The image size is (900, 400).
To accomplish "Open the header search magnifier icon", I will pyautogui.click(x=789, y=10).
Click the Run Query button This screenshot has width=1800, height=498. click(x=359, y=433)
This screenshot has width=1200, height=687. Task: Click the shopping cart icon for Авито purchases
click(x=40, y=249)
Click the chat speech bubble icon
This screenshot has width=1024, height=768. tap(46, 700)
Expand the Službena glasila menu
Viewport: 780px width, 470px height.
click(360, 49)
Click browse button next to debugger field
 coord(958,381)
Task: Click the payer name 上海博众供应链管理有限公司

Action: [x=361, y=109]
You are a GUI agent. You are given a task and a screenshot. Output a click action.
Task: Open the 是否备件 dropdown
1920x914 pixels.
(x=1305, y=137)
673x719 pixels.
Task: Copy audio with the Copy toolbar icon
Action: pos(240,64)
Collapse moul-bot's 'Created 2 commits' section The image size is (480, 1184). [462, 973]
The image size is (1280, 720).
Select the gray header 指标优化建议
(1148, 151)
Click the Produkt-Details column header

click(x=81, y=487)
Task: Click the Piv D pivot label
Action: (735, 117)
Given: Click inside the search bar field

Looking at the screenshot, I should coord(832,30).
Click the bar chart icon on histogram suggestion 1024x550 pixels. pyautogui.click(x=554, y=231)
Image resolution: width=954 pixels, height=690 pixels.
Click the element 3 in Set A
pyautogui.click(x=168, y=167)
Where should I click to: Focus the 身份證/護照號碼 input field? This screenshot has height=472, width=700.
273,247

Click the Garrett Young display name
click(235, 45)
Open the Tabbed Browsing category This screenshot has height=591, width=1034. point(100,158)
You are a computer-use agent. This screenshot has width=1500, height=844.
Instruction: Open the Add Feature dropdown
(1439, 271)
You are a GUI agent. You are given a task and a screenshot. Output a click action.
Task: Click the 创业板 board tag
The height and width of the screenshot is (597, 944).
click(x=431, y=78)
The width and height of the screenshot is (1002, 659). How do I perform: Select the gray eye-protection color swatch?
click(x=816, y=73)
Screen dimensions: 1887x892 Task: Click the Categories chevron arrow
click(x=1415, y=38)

_Exercise_.
Each record above is to be written out again, without any change.

_Answer to the exercise_.
The image size is (900, 400).
To accomplish "Open the header search magnifier icon", I will pyautogui.click(x=789, y=10).
Click the Run Query button This screenshot has width=1800, height=498. click(x=359, y=433)
This screenshot has width=1200, height=687. Task: Click the shopping cart icon for Авито purchases
click(x=40, y=249)
Click the chat speech bubble icon
This screenshot has width=1024, height=768. tap(46, 700)
Expand the Službena glasila menu
Viewport: 780px width, 470px height.
click(360, 49)
Click browse button next to debugger field
 coord(958,381)
Task: Click the payer name 上海博众供应链管理有限公司

Action: [x=361, y=109]
You are a GUI agent. You are given a task and a screenshot. Output a click action.
Task: Open the 是否备件 dropdown
1920x914 pixels.
(x=1305, y=137)
673x719 pixels.
Task: Copy audio with the Copy toolbar icon
Action: pos(240,64)
Collapse moul-bot's 'Created 2 commits' section The image size is (480, 1184). [462, 973]
The image size is (1280, 720).
Select the gray header 指标优化建议
(1148, 151)
Click the Produkt-Details column header

click(x=81, y=487)
Task: Click the Piv D pivot label
Action: (735, 117)
Given: Click inside the search bar field

Looking at the screenshot, I should coord(832,30).
Click the bar chart icon on histogram suggestion 1024x550 pixels. pyautogui.click(x=554, y=231)
Image resolution: width=954 pixels, height=690 pixels.
Click the element 3 in Set A
pyautogui.click(x=168, y=167)
Where should I click to: Focus the 身份證/護照號碼 input field? This screenshot has height=472, width=700.
273,247

Click the Garrett Young display name
click(235, 45)
Open the Tabbed Browsing category This screenshot has height=591, width=1034. point(100,158)
You are a computer-use agent. This screenshot has width=1500, height=844.
Instruction: Open the Add Feature dropdown
(1439, 271)
You are a GUI agent. You are given a task and a screenshot. Output a click action.
Task: Click the 创业板 board tag
The height and width of the screenshot is (597, 944).
click(x=431, y=78)
The width and height of the screenshot is (1002, 659). How do I perform: Select the gray eye-protection color swatch?
click(x=816, y=73)
Screen dimensions: 1887x892 Task: Click the Categories chevron arrow
click(x=1415, y=38)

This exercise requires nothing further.